- WHAT TO WORK ON
Below are entries; output exactly the lines from the one with "Image resolution: width=960" to the one with "Task: View post analytics via bar chart icon", both included, and nothing else.

- ENTRIES SUPPLIED
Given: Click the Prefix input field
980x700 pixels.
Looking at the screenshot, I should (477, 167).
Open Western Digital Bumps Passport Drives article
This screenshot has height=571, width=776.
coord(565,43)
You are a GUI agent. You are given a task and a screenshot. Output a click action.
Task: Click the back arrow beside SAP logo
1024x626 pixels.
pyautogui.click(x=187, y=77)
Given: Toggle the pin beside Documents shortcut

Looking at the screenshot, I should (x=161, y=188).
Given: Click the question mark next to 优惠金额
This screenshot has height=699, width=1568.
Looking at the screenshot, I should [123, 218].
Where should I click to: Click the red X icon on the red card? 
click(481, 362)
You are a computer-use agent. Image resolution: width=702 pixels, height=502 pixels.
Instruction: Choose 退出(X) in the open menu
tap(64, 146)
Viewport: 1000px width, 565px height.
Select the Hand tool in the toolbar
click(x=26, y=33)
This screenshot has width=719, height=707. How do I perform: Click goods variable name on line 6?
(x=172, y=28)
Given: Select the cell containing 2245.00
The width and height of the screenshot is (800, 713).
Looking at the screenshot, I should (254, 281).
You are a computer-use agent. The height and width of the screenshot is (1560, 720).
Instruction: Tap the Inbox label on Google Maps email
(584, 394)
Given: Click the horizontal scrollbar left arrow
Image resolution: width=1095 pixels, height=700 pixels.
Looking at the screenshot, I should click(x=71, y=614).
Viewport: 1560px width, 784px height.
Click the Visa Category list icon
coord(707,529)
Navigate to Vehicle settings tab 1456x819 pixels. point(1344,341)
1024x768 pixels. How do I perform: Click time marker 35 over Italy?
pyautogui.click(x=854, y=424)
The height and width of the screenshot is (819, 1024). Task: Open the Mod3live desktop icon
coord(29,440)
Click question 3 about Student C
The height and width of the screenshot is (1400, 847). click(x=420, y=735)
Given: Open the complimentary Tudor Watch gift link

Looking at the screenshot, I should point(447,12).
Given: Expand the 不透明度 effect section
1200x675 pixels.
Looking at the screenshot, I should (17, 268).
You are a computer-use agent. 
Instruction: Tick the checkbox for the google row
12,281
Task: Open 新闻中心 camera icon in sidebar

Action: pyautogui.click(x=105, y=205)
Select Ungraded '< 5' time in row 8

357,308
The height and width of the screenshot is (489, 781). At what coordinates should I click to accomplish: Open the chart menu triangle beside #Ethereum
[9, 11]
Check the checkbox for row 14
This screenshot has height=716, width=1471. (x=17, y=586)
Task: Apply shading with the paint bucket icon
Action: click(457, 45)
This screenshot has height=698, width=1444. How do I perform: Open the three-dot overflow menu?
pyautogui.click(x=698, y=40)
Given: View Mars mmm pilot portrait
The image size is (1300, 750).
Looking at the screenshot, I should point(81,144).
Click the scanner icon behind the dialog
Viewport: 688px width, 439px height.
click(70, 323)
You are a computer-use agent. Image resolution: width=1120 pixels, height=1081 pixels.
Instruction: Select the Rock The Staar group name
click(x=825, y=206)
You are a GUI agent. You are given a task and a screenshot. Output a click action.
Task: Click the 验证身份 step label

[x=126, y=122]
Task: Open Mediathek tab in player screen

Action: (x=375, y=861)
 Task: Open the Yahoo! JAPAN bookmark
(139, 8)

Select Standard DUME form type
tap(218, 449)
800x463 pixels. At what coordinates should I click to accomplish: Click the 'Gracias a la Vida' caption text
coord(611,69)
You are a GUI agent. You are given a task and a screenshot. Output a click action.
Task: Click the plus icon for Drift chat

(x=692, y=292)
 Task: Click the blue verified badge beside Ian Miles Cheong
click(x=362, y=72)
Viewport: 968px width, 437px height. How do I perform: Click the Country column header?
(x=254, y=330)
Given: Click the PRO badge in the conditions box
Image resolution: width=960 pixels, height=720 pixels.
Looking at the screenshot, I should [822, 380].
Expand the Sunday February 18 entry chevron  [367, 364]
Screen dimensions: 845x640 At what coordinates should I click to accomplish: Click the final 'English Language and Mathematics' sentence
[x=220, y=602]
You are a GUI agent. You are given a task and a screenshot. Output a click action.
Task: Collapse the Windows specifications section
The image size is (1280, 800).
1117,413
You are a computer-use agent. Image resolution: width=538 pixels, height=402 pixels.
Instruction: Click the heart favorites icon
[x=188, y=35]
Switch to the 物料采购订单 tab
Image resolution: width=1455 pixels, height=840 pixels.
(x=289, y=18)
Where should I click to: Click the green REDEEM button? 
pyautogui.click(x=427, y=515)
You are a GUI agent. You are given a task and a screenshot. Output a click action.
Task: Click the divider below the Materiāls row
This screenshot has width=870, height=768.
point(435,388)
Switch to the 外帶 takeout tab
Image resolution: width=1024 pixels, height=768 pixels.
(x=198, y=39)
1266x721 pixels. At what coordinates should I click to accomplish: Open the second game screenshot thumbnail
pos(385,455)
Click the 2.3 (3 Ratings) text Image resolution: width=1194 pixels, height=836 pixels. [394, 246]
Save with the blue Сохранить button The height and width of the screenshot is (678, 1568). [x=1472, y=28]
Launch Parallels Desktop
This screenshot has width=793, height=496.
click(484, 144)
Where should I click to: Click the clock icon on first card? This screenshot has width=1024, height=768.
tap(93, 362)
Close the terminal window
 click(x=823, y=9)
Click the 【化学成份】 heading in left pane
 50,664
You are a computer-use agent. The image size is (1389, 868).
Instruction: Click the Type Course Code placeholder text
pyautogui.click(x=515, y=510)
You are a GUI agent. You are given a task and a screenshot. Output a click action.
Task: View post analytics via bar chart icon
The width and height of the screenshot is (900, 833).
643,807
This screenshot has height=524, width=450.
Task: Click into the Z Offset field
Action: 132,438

- WRITTEN SOLUTION
Image resolution: width=960 pixels, height=720 pixels.
Looking at the screenshot, I should [822, 380].
Expand the Sunday February 18 entry chevron  [367, 364]
Screen dimensions: 845x640 At what coordinates should I click to accomplish: Click the final 'English Language and Mathematics' sentence
[x=220, y=602]
You are a GUI agent. You are given a task and a screenshot. Output a click action.
Task: Collapse the Windows specifications section
The image size is (1280, 800).
1117,413
You are a computer-use agent. Image resolution: width=538 pixels, height=402 pixels.
Instruction: Click the heart favorites icon
[x=188, y=35]
Switch to the 物料采购订单 tab
Image resolution: width=1455 pixels, height=840 pixels.
(x=289, y=18)
Where should I click to: Click the green REDEEM button? 
pyautogui.click(x=427, y=515)
You are a GUI agent. You are given a task and a screenshot. Output a click action.
Task: Click the divider below the Materiāls row
This screenshot has width=870, height=768.
point(435,388)
Switch to the 外帶 takeout tab
Image resolution: width=1024 pixels, height=768 pixels.
(x=198, y=39)
1266x721 pixels. At what coordinates should I click to accomplish: Open the second game screenshot thumbnail
pos(385,455)
Click the 2.3 (3 Ratings) text Image resolution: width=1194 pixels, height=836 pixels. [394, 246]
Save with the blue Сохранить button The height and width of the screenshot is (678, 1568). [x=1472, y=28]
Launch Parallels Desktop
This screenshot has width=793, height=496.
click(484, 144)
Where should I click to: Click the clock icon on first card? This screenshot has width=1024, height=768.
tap(93, 362)
Close the terminal window
 click(x=823, y=9)
Click the 【化学成份】 heading in left pane
 50,664
You are a computer-use agent. The image size is (1389, 868).
Instruction: Click the Type Course Code placeholder text
pyautogui.click(x=515, y=510)
You are a GUI agent. You are given a task and a screenshot. Output a click action.
Task: View post analytics via bar chart icon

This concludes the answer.